Stored records:
════════════════════

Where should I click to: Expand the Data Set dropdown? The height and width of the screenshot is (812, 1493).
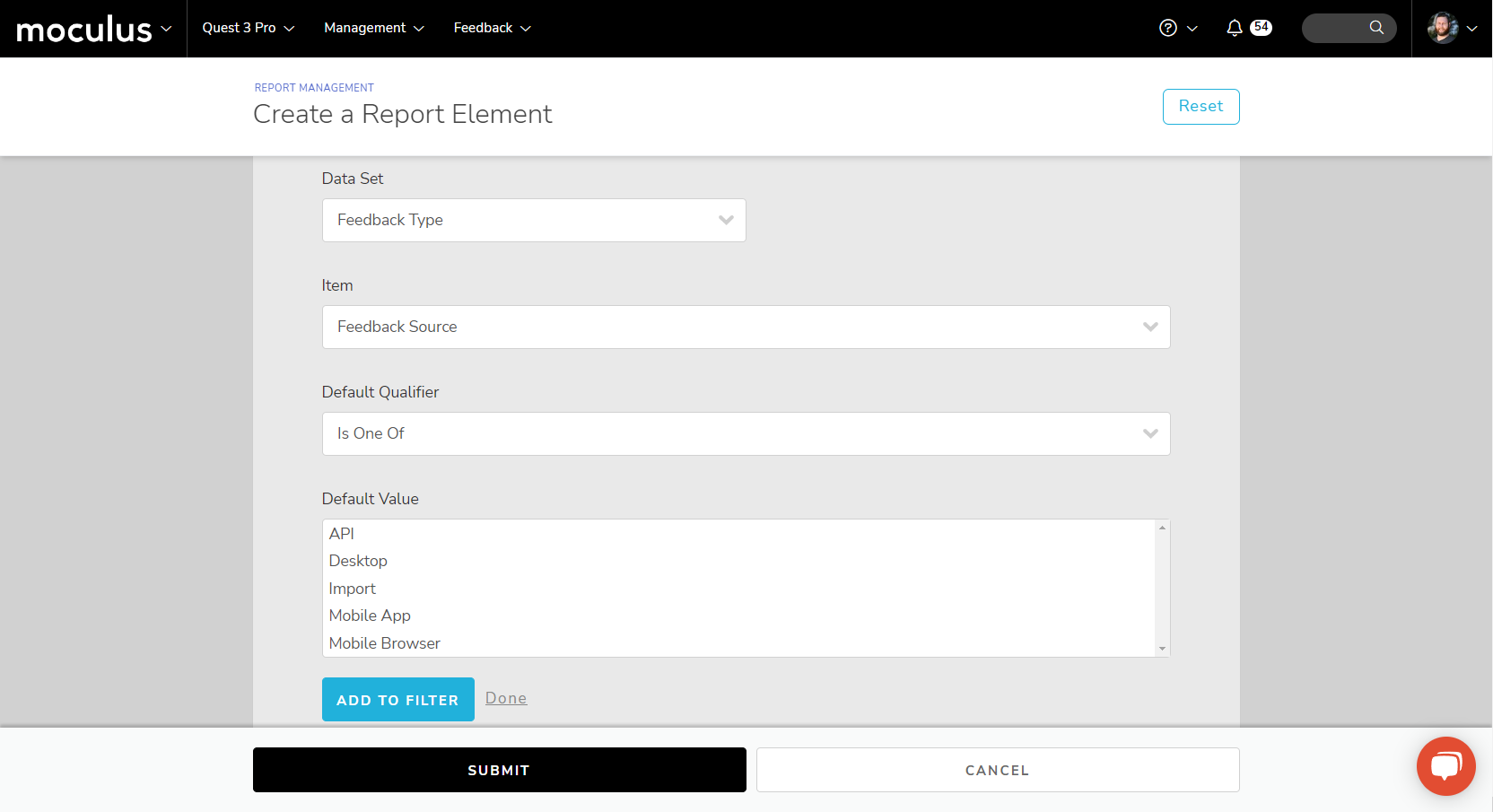pyautogui.click(x=534, y=220)
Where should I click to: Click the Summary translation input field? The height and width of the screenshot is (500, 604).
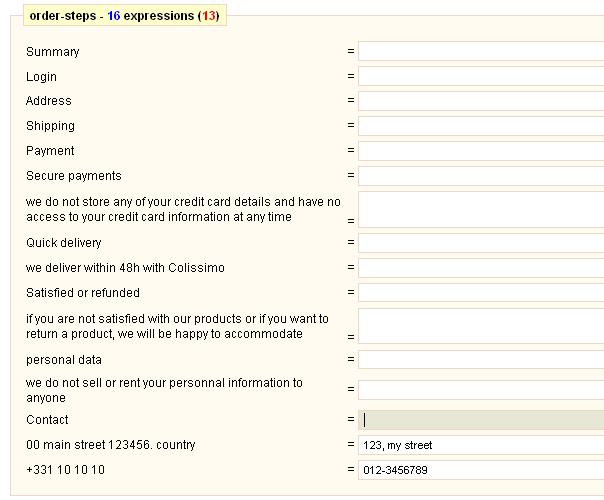pos(481,51)
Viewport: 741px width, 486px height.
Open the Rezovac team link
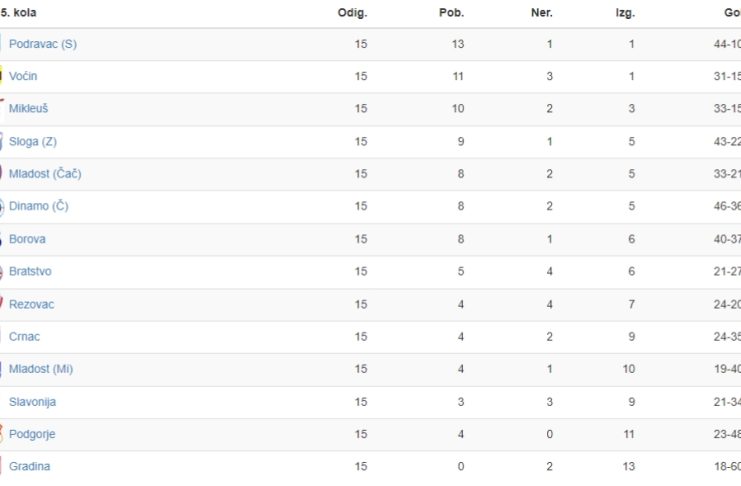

════════════════════

• _ACTIVITY_:
Retype each line above exactly and leave out any picture.

• _RESPONSE TO THIS TASK_:
Where should I click to: Expand the Data Set dropdown? The height and width of the screenshot is (812, 1493).
pyautogui.click(x=534, y=220)
Where should I click to: Click the Summary translation input field? The height and width of the screenshot is (500, 604).
pos(481,51)
Viewport: 741px width, 486px height.
Open the Rezovac team link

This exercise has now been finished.